In that case, we need to construct a Riemannian metric from an
error indicator field. Goalie provides a number of different
driver functions for doing this. The simplest is
isotropic_metric()
, which takes an error indicator field
and constructs a metric that specifies how a mesh should be adapted
purely in terms of element size (not orientation or shape).
Alternative anisotropic formulations, which combine error indicator
information with curvature information from the Hessians of solution
fields are provided by anisotropic_metric()
. See the API
documentation (and references therein) for details.
The metric-based framework has been the main backend used for goal-oriented mesh adaptation during the development of Goalie. However, this does not mean other approaches would not work. Mesh movement (or \(r\)-adaptation) has been implemented in Firedrake on a number of occasions (such as [CWK+22, MCB18]) and could plausibly be driven by goal-oriented error estimates.
3.3. Fixed point iteration loops¶
In some mesh adaptation approaches, it is common practice to adapt the mesh multiple times until convergence is attained, in some sense. This is often the case under metric based mesh adaptation, for example. Goalie includes two methods to facilitate such iterative adaptation approaches, as described in the following.
In the non-goal-oriented case, there is the
fixed_point_iteration()
method, which accepts a
Python function that describes how to adapt the mesh as an argument.
This provides the flexibility to use different adaptation routines.
The function should take as input the MeshSeq
instance
and the dictionary of solution fields from each timestep. For
example, it could compute the Hessian of the solution field at each
timestep using compute_hessian()
, ensure that
it is a metric using enforce_spd()
and then
combine this information using averaging or intersection.
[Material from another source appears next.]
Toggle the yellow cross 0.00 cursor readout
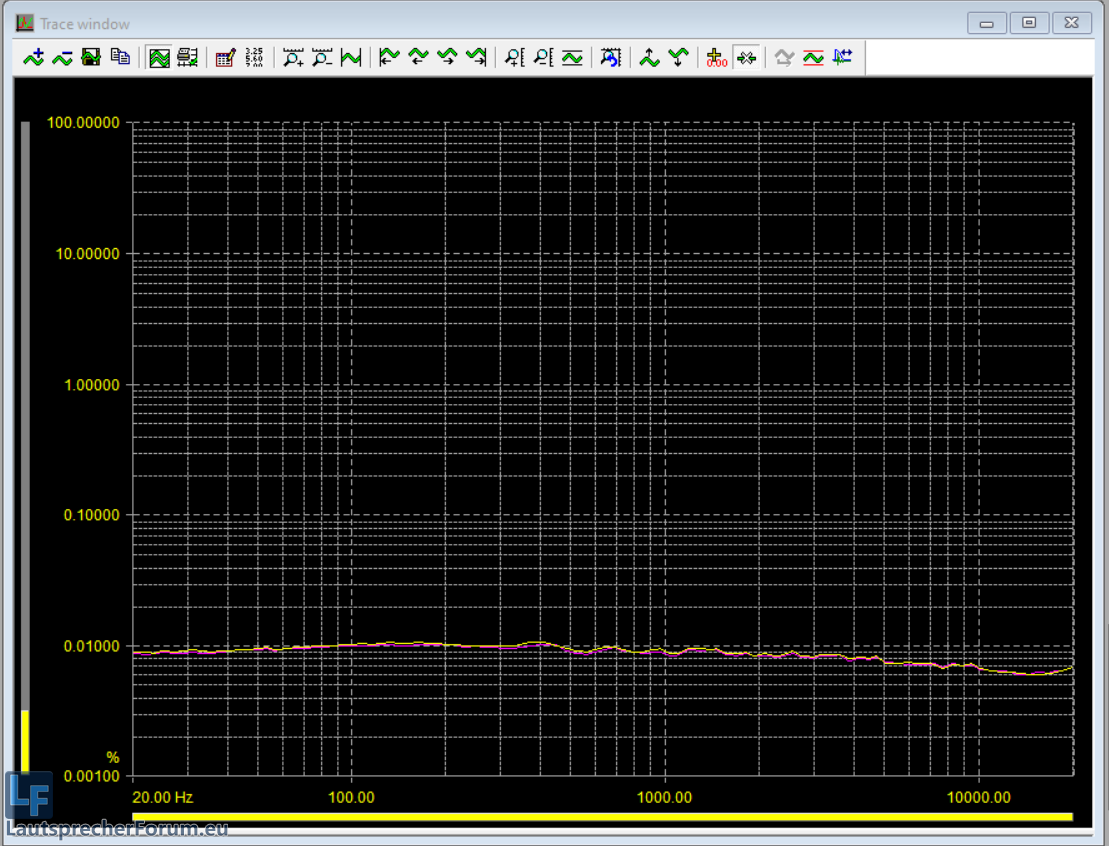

In each iteration, the PDE will be
solved over the sequence of meshes (with data transferred inbetween)
using solve_forward()
and a Hessian-metric will be
constructed on each mesh. All of the meshes are then adapted.
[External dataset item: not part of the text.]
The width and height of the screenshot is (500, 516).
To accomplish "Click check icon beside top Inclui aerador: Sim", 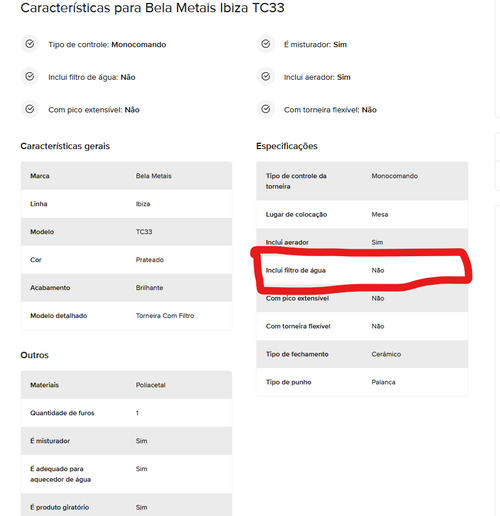I will [x=265, y=77].
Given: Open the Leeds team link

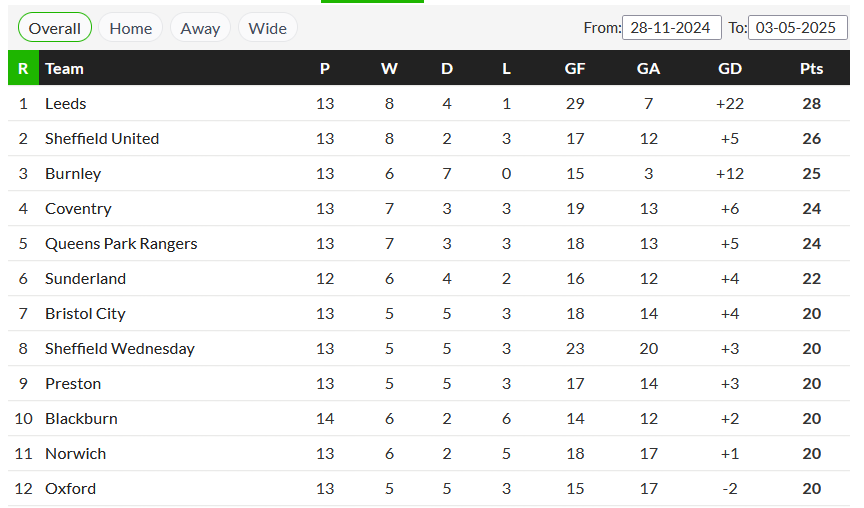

The iteration is terminated according to AdaptParameters
when either the pre-specified maximum iteration count
maxiter
is reached, or the meshes no
longer change substantially. This is the case when none of the
corresponding element counts changes more than the relative
tolerance element_rtol
.
Note
The convergence criteria are not actually checked until the
minimum iteration count miniter
has been met.
In the goal-oriented case, the
fixed_point_iteration()
method takes a
similar form, except that
indicate_errors()
is called, rather than
solve_forward()
. That is, the forward problem is
solved over all meshes in the sequence, then the adjoint problem is
solved over all meshes in reverse and finally goal-oriented error
indicators are computed. As such, the adaptor function depends on
these error indicators, as well as the MeshSeq
and
solution field dictionary (which contains solutions of both the
forward and adjoint problems).
Like with the simpler case, the goal-oriented fixed point iteration
loop is terminated if the maximum iteration count or relative
element count convergence conditions are met. However, there are two
additional convergence criteria defined in GoalOrientedParameters
.
Convergence is deduced if the QoI value changes between iterations
by less than qoi_rtol
. It is
similarly deduced if the error estimate value changes by less than
estimator_rtol
.
3.4. References¶
Mariana CA Clare, Joseph G Wallwork, Stephan C Kramer, Hilary Weller, Colin J Cotter, and Matthew D Piggott. Multi-scale hydro-morphodynamic modelling using mesh movement methods. GEM-International Journal on Geomathematics, 13(1):1–39, 2022. doi:10.1007/s13137-021-00191-1.
Andrew TT McRae, Colin J Cotter, and Chris J Budd. Optimal-transport–based mesh adaptivity on the plane and sphere using finite elements. SIAM Journal on Scientific Computing, 40(2):A1121–A1148, 2018. doi:10.1137/16M1109515.